__WHAT THE TASK REQUIRES__. Exactly as written, give back every record below.

(DATASET RECORDS Opens)

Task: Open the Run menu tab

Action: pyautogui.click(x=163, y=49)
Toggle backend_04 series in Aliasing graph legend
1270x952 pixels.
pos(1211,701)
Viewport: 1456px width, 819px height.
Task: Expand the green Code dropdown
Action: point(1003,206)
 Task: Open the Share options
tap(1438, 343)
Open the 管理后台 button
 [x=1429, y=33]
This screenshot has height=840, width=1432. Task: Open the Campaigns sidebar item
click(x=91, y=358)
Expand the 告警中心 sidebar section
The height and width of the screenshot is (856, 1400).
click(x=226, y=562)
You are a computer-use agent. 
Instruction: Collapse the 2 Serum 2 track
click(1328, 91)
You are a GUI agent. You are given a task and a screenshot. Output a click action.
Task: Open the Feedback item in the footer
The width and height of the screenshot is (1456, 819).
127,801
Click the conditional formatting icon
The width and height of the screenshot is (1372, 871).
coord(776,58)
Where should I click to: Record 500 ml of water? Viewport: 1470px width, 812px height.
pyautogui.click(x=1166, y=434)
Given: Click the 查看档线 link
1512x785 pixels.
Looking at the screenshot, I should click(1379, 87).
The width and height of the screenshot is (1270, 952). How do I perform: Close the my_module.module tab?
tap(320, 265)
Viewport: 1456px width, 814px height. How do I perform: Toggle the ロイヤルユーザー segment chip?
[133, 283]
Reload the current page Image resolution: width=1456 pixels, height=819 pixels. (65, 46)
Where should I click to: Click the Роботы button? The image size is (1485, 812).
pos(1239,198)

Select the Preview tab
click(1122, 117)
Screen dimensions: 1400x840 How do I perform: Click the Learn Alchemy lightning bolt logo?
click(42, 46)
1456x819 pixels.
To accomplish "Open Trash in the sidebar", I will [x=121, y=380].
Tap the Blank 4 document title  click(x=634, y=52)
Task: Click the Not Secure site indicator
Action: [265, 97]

(DATASET RECORDS Closes)

__RESULT OF THE EXERCISE__.
Task: Open the Run menu tab

Action: pyautogui.click(x=163, y=49)
Toggle backend_04 series in Aliasing graph legend
1270x952 pixels.
pos(1211,701)
Viewport: 1456px width, 819px height.
Task: Expand the green Code dropdown
Action: point(1003,206)
 Task: Open the Share options
tap(1438, 343)
Open the 管理后台 button
 [x=1429, y=33]
This screenshot has height=840, width=1432. Task: Open the Campaigns sidebar item
click(x=91, y=358)
Expand the 告警中心 sidebar section
The height and width of the screenshot is (856, 1400).
click(x=226, y=562)
You are a computer-use agent. 
Instruction: Collapse the 2 Serum 2 track
click(1328, 91)
You are a GUI agent. You are given a task and a screenshot. Output a click action.
Task: Open the Feedback item in the footer
The width and height of the screenshot is (1456, 819).
127,801
Click the conditional formatting icon
The width and height of the screenshot is (1372, 871).
coord(776,58)
Where should I click to: Record 500 ml of water? Viewport: 1470px width, 812px height.
pyautogui.click(x=1166, y=434)
Given: Click the 查看档线 link
1512x785 pixels.
Looking at the screenshot, I should click(1379, 87).
The width and height of the screenshot is (1270, 952). How do I perform: Close the my_module.module tab?
tap(320, 265)
Viewport: 1456px width, 814px height. How do I perform: Toggle the ロイヤルユーザー segment chip?
[133, 283]
Reload the current page Image resolution: width=1456 pixels, height=819 pixels. (65, 46)
Where should I click to: Click the Роботы button? The image size is (1485, 812).
pos(1239,198)

Select the Preview tab
click(1122, 117)
Screen dimensions: 1400x840 How do I perform: Click the Learn Alchemy lightning bolt logo?
click(42, 46)
1456x819 pixels.
To accomplish "Open Trash in the sidebar", I will [x=121, y=380].
Tap the Blank 4 document title  click(x=634, y=52)
Task: Click the Not Secure site indicator
Action: [265, 97]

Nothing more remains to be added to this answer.